*Excerpt:*
Infection Fatality Ratios for COVID-19 Among Noninstitutionalized Persons 12 and Older: Results of a Random-Sample Prevalence Study

Sept 2020, Annals of Internal Medicine

https://www.acpjournals.org/doi/10.7326/M20-5352

People aged 40 or below have a 0.01% chance of dying.

People over the age of 70 have a 1.17% chance of dying.

Overall the chance of dying from the virus is 0.26%.



I'm a little puzzled by their methodology, it covered noninstitutionalized folks in Indiana over the age of 12, but the majority of deaths in Indiana were in nursing homes. Looks like they were just trying to do the best with the data they could get, but it's not a great estimate.


If only fatalities was the only issue at hand, but millions of people will suffer lasting damage due covid for decades to come


What research paper are you basing that on?

Hundreds of millions of people will suffer lasting damage due to poverty and malnutrition resulting from the global economic effects of lockdowns: https://www.washingtonpost.com/world/2020/09/25/pandemic-pus...



So far, there is no good evidence that sars-cov2 causes long term lung damage at higher rates than other respiratory infections.

*Data extract:*
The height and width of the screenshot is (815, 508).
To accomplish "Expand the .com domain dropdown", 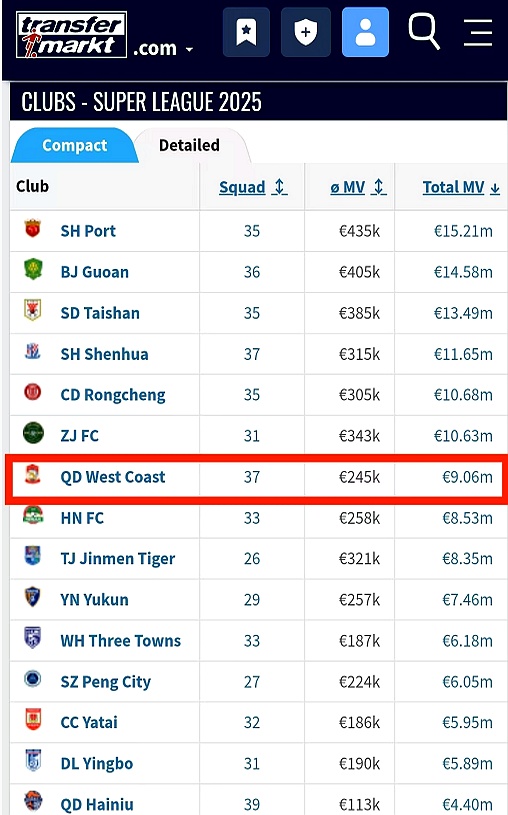I will pos(163,48).
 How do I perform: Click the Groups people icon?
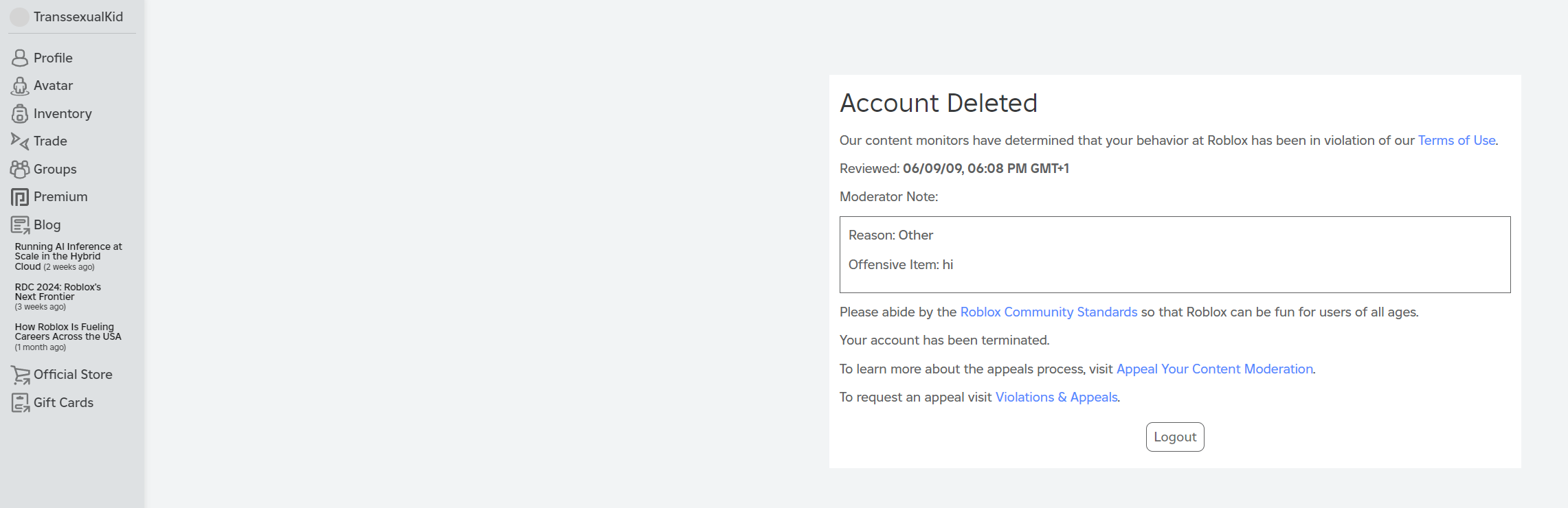(20, 169)
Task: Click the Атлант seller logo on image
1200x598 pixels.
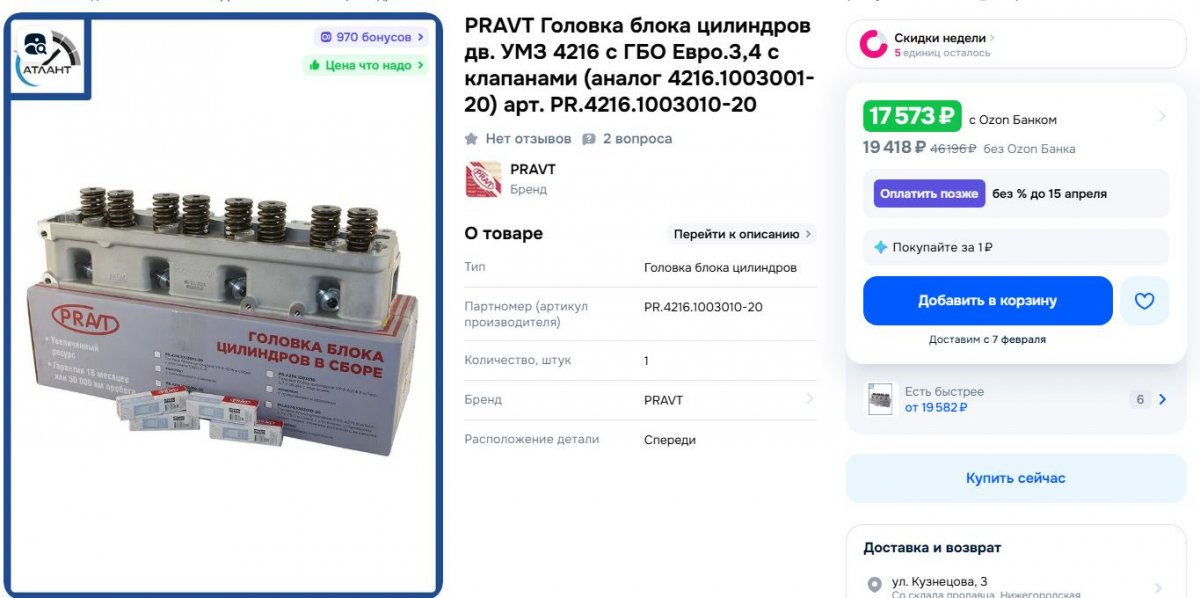Action: (49, 55)
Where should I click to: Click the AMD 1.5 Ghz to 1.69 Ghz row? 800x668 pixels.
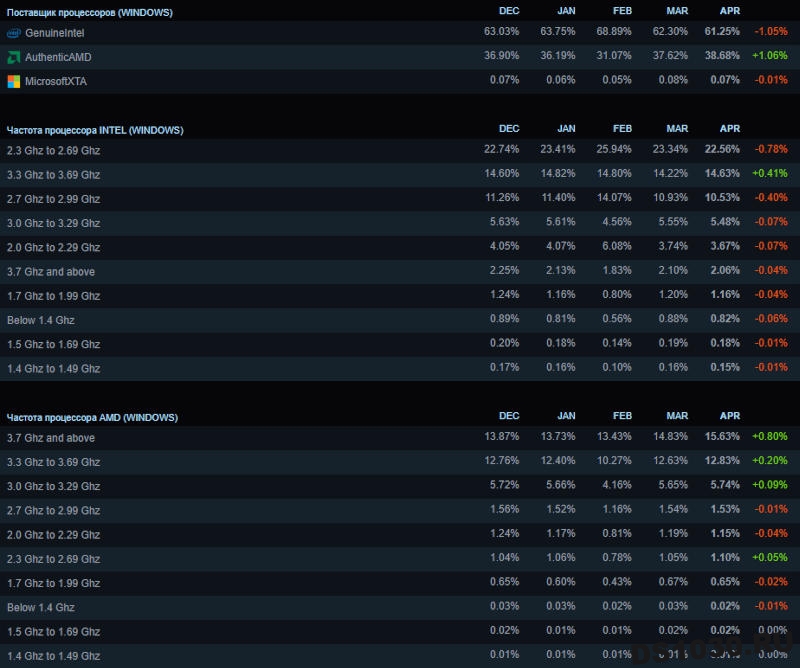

*Tasks to carry out:*
a. According to the COVID-19 fatality discussion, what is the overall chance of dying from the virus?
b. Summarize the COVID-19 fatality discussion in two sentences.
c. Continue the COVID-19 fatality discussion from its last comment.
The records have nothing to do with the COVID-19 fatality discussion.

*Answers given:*
a. 0.26%.

b. A September 2020 Annals of Internal Medicine study is cited as giving a 0.01% chance of dying for people aged 40 or below, 1.17% for people over 70, and 0.26% overall. Commenters question its method of covering only noninstitutionalized Indiana residents over 12 when most Indiana deaths were in nursing homes, and they dispute whether covid or the economic effects of lockdowns will cause more lasting damage.

c.
Several of your links are specifically about pulmonary fibrosis. Its a scary condition that has a zillion potential causes, including viral and bacterial infections of many different kinds, pneumonia of all kinds, environmental pollutants, medications, etc. And of course there is the dreaded idiopathic fibrosis -- that for which there is no identifiable cause. It won't be the least bit surprising if scientists discover that most cases of idiopathic pulmonary fibrosis are actually viral in origin.

And again, there is currently no evidence that sars-cov2 causes pulmonary fibrosis any more often than other viral infections. That might change, and the condition is truly scary, but right now the evidence doesn't justify the scary headlines.